Options for integration

Option one: Data exported to directory

Export required data+metadata into a single directory which Archivematica imports ; AtoM then imports the export package (DIP) created by Archivematica

Export stage

Data which we can export (if Archivematica transfer can use it) which would help populate fields in Archivematica and can then be used to re-match with AtoM after processing.

  • Transfer type (File type of item)
  • Transfer name (current items name or description)
  • Accession number (Accession number of item being exported)
  • Access system ID (AtoM install performing export)
  • Approve automatically (make this optional ; some may want it and some not)

Export structure is important, as with EPrints with Archivematica integration I suggest this project supplies various bits of data (metadata/ , checksums, documentation, etc) as described on Archivematicas transfer page.

Working draft of filesystem layout

  • object_slug-unique_identifer directory (object slug is the slug stored in DB, unique identifier is however AtoM identifies the object internally)
    • Metadata directory, files in here are formatted per Archivematica metadata import documentation and should be populated with data from AtoM
      • metadata.csv (mandatory)
      • rights.csv (mandatory if rights are specified)
      • checksum.md5, checksum.sha1, or checksum.sha256 TBC: check which format/s AtoM uses and restrict output to that/those format/s
      • All other available metadata: optional, populate if supplied by AtoM and configured to export
    • Objects directory, where actual files will go
      • Structure TODO

AtoM uses getAssetPath to access its objects so we can lean on that to find files we want

Reimport

Import is currently managed by AtoM already, but will need to be augmented to deal with new issues.

  • AtoM will have the original format files and the normalised format following the conversion.
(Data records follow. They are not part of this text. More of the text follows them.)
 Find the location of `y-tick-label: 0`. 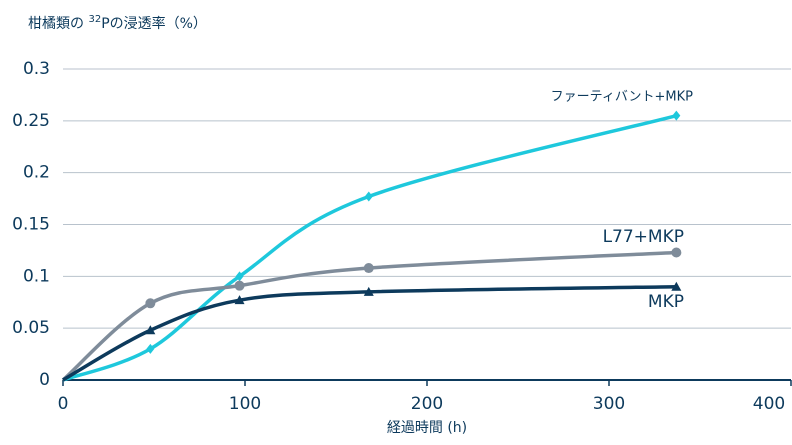

y-tick-label: 0 is located at coordinates (44, 380). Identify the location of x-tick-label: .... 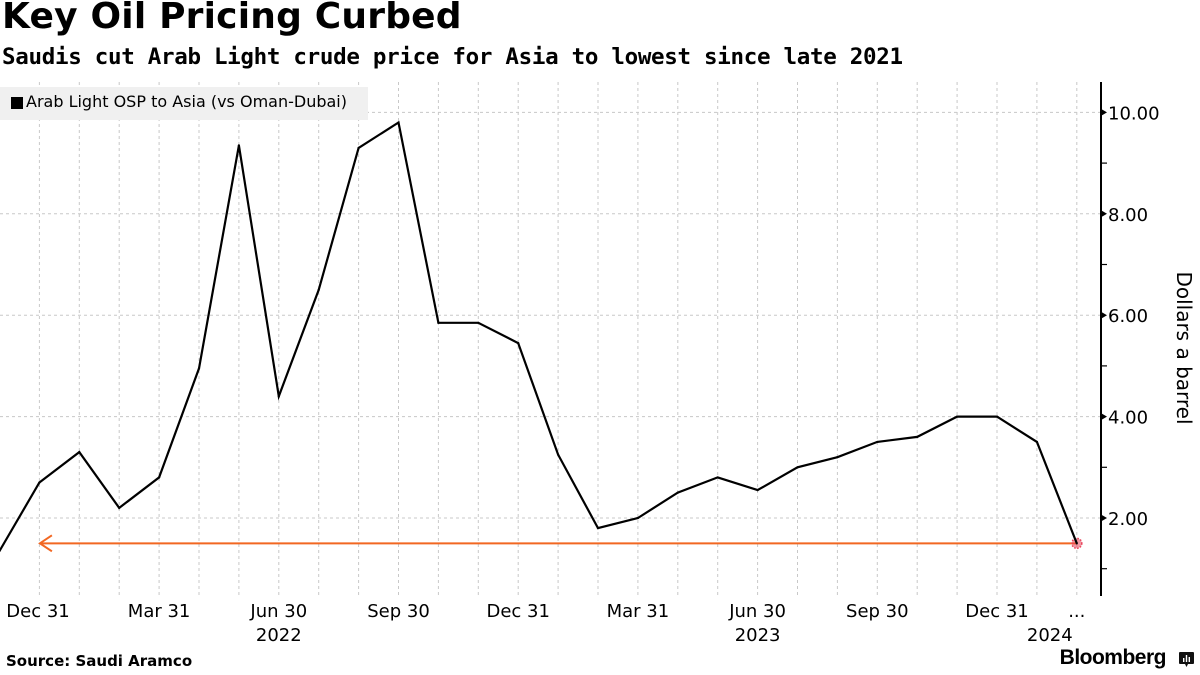
(1076, 612).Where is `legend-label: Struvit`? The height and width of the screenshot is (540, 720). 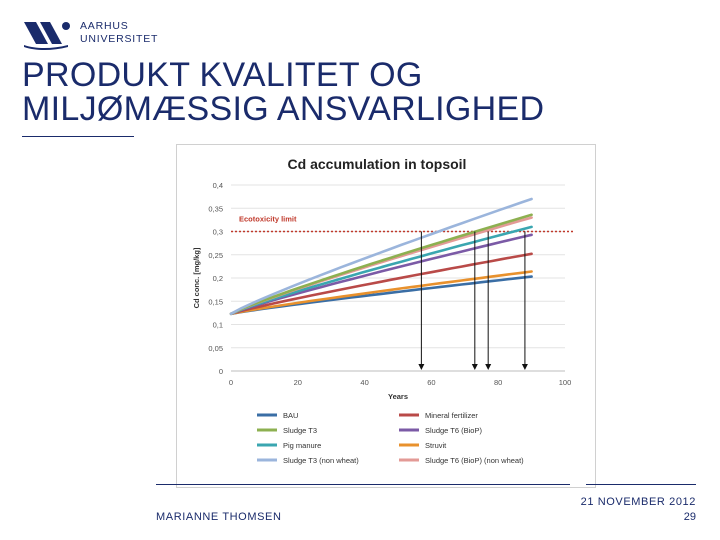 legend-label: Struvit is located at coordinates (436, 446).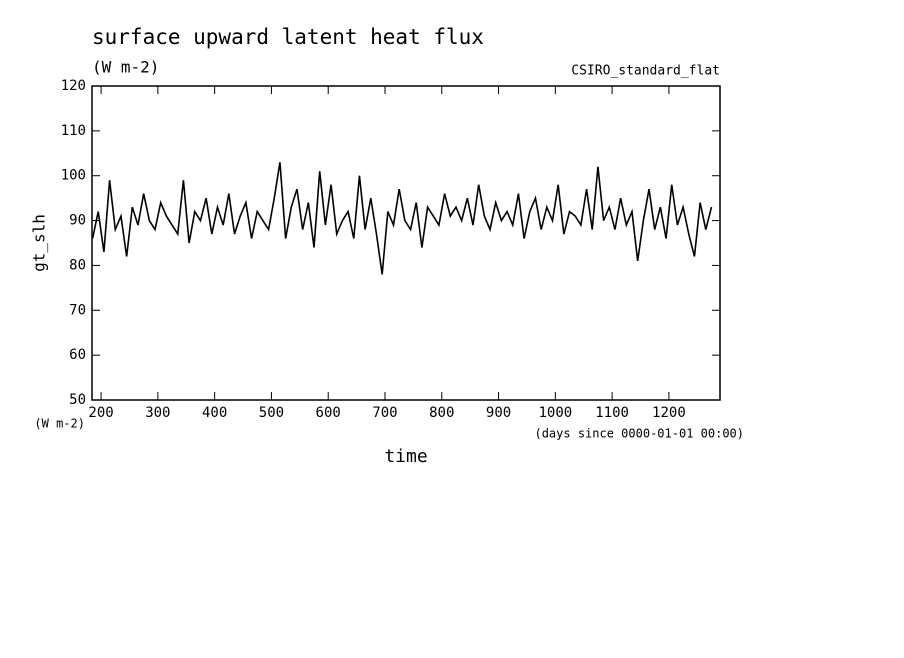 The height and width of the screenshot is (658, 904). I want to click on y-tick-label: 90, so click(78, 221).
A way to remove the original files will need to be included
  • AtoM will need to ensure it doesn’t enter a loop of: export files -> import from AM -> update files with those from AM -> trigger export of newly imported files.
  • Duplicates in AtoM. Archivematica's DIP upload creates new stub information objects when it deposits the DIP objects - it won't replace existing objects. How manageable this problem is will depend on how much identifying metadata we can feed through Archivematica

Option two: Data exported to SIP/bag

Export packages (SIPs, bagit, or similar) which can be imported to Archivematica; AtoM then imports the export package (DIP) created by Archivematica.

This is the same as option one, but includes a packaging step at the end.

Option three: Bidirectional communication

Atom and Archivematica currently use SWORD1 (a unidirectional protocol) to push data from Archivematica to AtoM. Under this option they would use an existing protocol with bi directional support (eg SWORD2 or the work in progress SWORD3, see http://swordapp.org/).

  • Both applications need changes in this instance
    • Archivematica doesn't support plugins so its not as easy as a plugin at each end to add support.
  • TBD: what would they communicate and how - would a SIP/bag be sent over SWORD or would individual files and associated data be sent and Archivematica packages it up?

See also

  • Archivematica's Format Policy Registry (currently in the process of becoming its own project to be used by multiple digital preservation systems; now known as the Preservation Action Registry) to manage derivatives creation in a more intelligent way.